Two young men appeared, panting and sweaty, gripping iron pokers from the fire. "The militia has gone to war against us!"
The woman nodded grimly "All we can do is lock our doors and tuck our heads under." Another set of reports made a staccato rhythm, interspersed with cries and more screams. "If there's blood on the streets, then there is worse to come."
"Bloody princes!" cursed the man.
"The beast has been roused," cried one of the young men defiantly. "So cries the poet!" The poker in his hand shook as he trembled, watching Andevai as if he expected him to lash out to punish him for such radical words.
Andevai said nothing, nor did he move.
"What beast?" Bee asked. "What do you mean?"
"Many are angry," said the innkeeper, "but now we have found our voice."
As if to emphasize the truth of her statement, muskets fired yet again, closer now, thunder echoing in a closed tin. In their wake swelled a rising tide of voices whose pure intensity reminded me of the hum and ring of the dragon's turning in the spirit world.

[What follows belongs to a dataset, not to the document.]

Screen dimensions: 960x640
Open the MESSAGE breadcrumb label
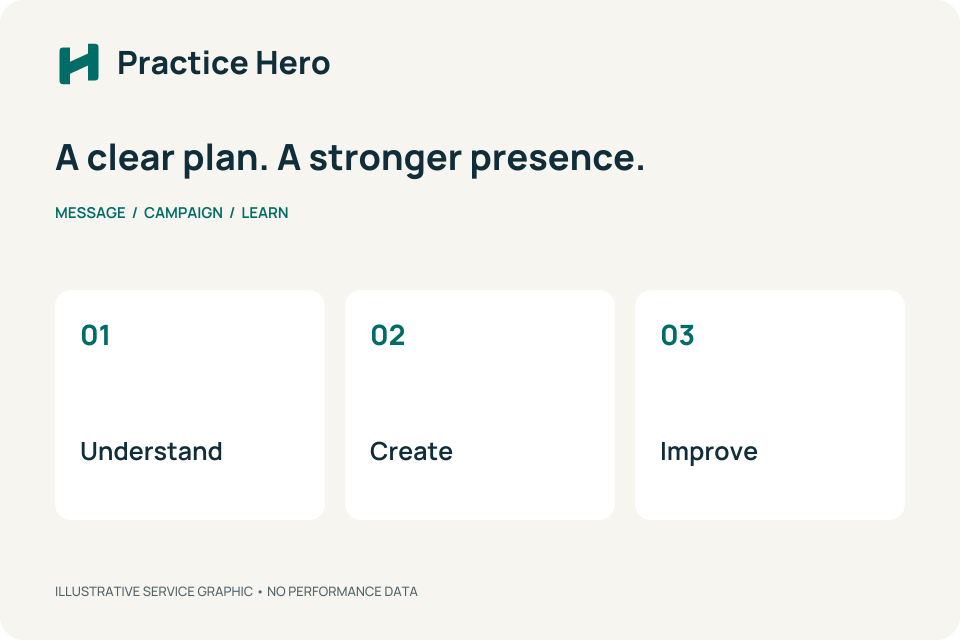[90, 213]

Bee stepped out from behind Andevai. "Maestra," she said politely, not begging, "that's a fearsome noise outside. Might we shelter in the inn until the tide has passed?"
The woman sighed as she looked at Bee. Everyone always did.
"He cannot," she said, as if she thought we had invited him in or that we were his companions. "Even if I wished to, which I am sure I do not, I dare not offer shelter to a cold mage. Were he to be found here, they'd burn down my inn."
"Not with me in it, they can't," said Andevai in a tone that made me either want to kick him or to laugh. Because it was true.
"Can you defend yourself against knives and shovels and axes and scythes and whatever other instruments* they will bring to pull down these good timbers and you to lie crushed beneath them?" she asked, not belligerently but not meekly, either. She passed the rolling pin into her other hand and signaled to the two young men to go around us and out the door that led into the side yard. "How many can you fend off before they overwhelm you? Are you willing, Magister, to let strangers die-me and my people-by forcing them to shelter you, who have entered this house without invitation or permission? Whatever you are, I am sure I wish no harm to you in particular as long as you leave alone me and mine. But I will not risk my people and my livelihood for you. No offense meant."